The Germanic cognates are: German 'Licht,' Dutch 'licht,' Old Norse 'ljós' (modern Swedish 'ljus,' Danish 'lys,' Norwegian 'lys'), and Gothic 'liuhaþ.' All derive regularly from Proto-Germanic *leuhtą. The modern English pronunciation /laɪt/ reflects the Great Vowel Shift and the loss of the velar fricative that was once pronounced between the vowel and the final 't' — Middle English 'light' was pronounced roughly /liːxt/, with the 'ch' sound of Scottish 'loch.'
The PIE root *lewk- produced an extraordinary range of words in the classical languages that subsequently entered English. Latin 'lūx' (light, genitive 'lūcis') is the direct Latin cognate, appearing in 'lucid' (clear, full of light), 'elucidate' (to bring to light, to clarify), 'translucent' (allowing light through), and the name 'Lucifer' (light-bearer, from 'lūx' + 'ferre,' to carry — originally the morning star Venus, later applied to Satan in Christian tradition). Latin 'lūcēre' (to shine) produced 'lucent.' Latin 'lūmen' (light, an opening for light) produced 'luminous,' 'illuminate
Latin 'Lūna' (the Moon — literally 'the shining one') is also from *lewk-, making 'lunar,' 'lunatic' (originally 'moon-struck,' driven mad by moonlight), and 'lunate' (crescent-shaped) all relatives of 'light.' The connection between the moon and madness — embedded in 'lunatic' — reflects the ancient belief that the full moon affected human behavior.
Greek 'leukós' (λευκός, white, bright) is the Hellenic cognate, appearing in 'leukemia' (literally 'white blood,' named for the proliferation of white blood cells), 'leucocyte' (white cell), and 'leucine' (a white amino acid). The semantic link between 'light' and 'white' is natural — the lightest color is white, the color of pure brightness.

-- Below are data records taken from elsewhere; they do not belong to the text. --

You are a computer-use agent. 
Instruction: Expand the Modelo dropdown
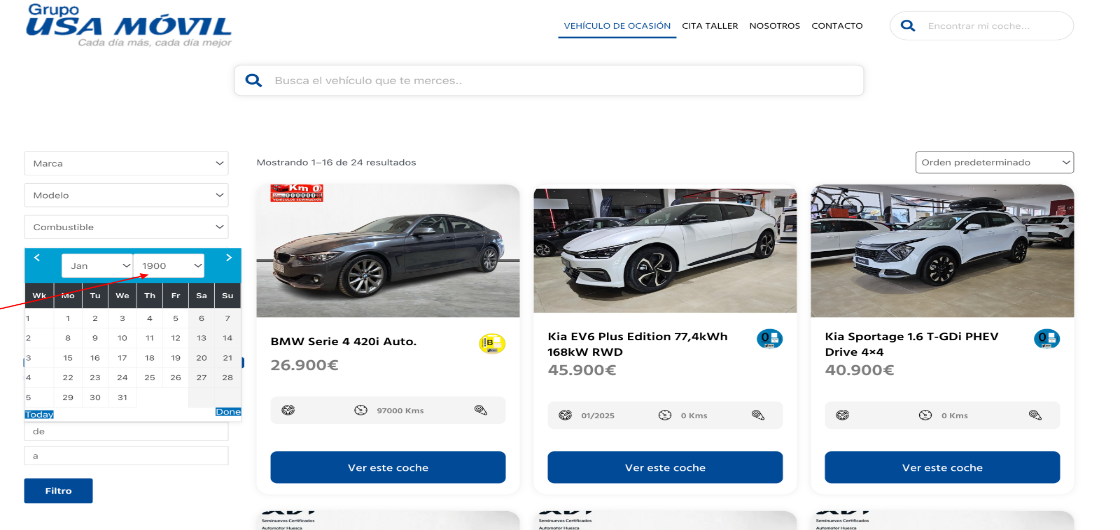pyautogui.click(x=126, y=195)
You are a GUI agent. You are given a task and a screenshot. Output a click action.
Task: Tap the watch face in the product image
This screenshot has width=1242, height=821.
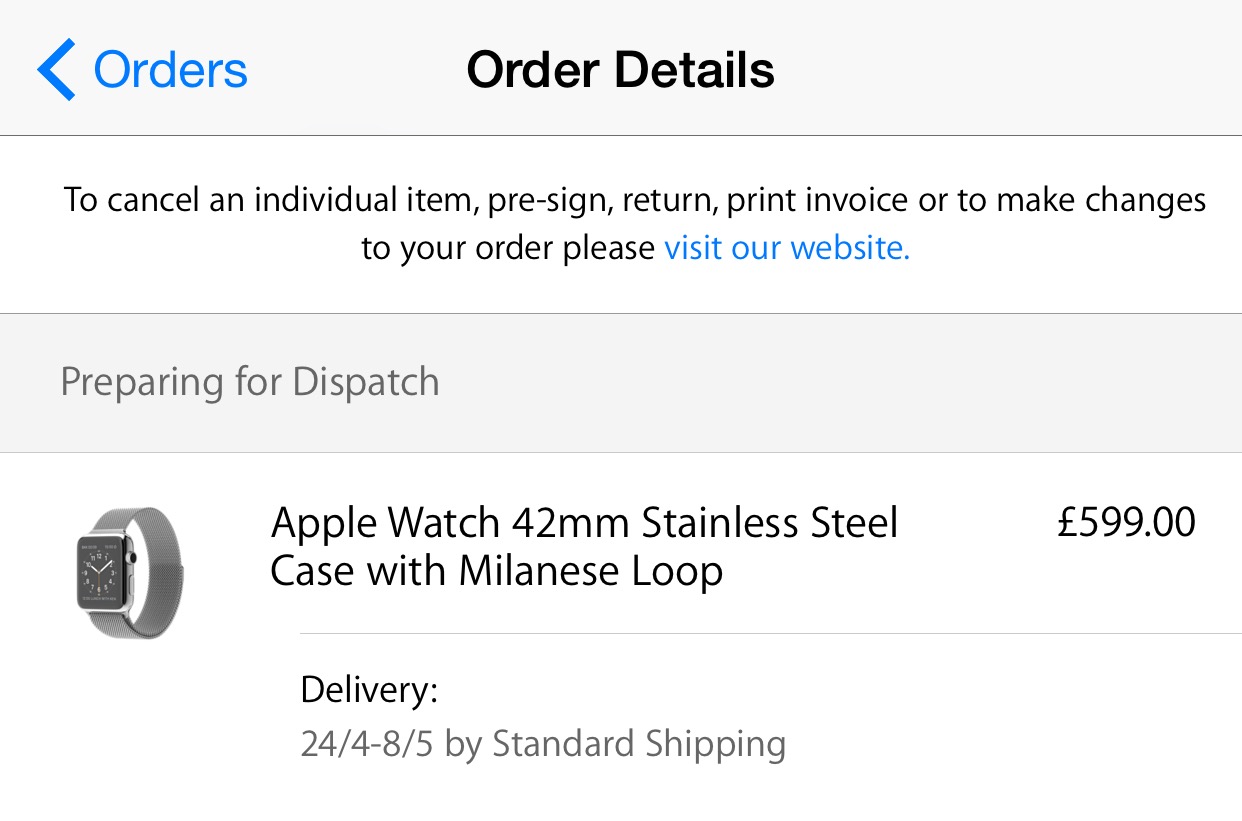104,573
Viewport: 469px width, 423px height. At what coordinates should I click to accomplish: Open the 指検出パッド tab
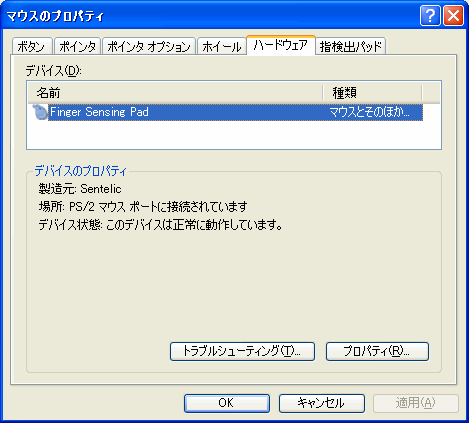coord(351,46)
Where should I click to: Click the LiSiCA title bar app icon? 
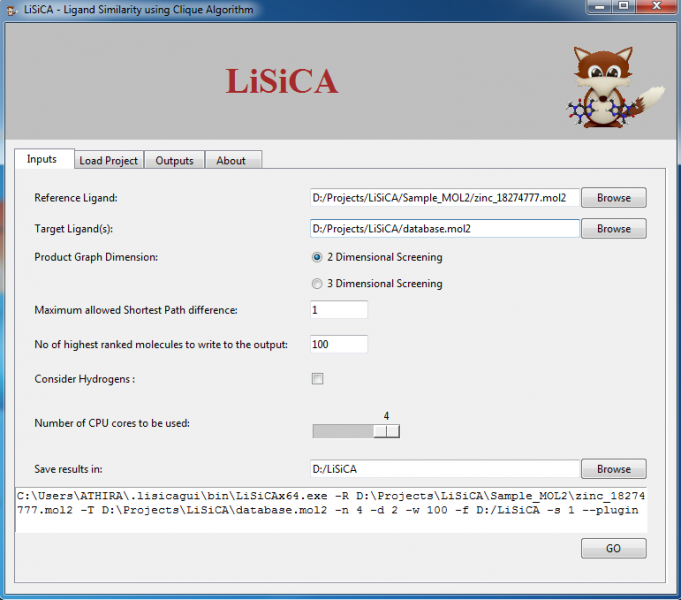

The figurative extensions of 'light' are fundamental to English and most Indo-European languages: light is knowledge, truth, goodness, and revelation. 'Enlightenment' (the acquisition of understanding), 'to shed light on' (to clarify), 'to see the light' (to understand or to be born), 'a light at the end of the tunnel' (hope) — all exploit the metaphor of light as intellectual and moral clarity, in contrast to 'darkness' as ignorance and evil. This metaphor is not culturally arbitrary; it appears to be nearly universal, rooted in the biological fact that vision — the dominant human sense — depends on light.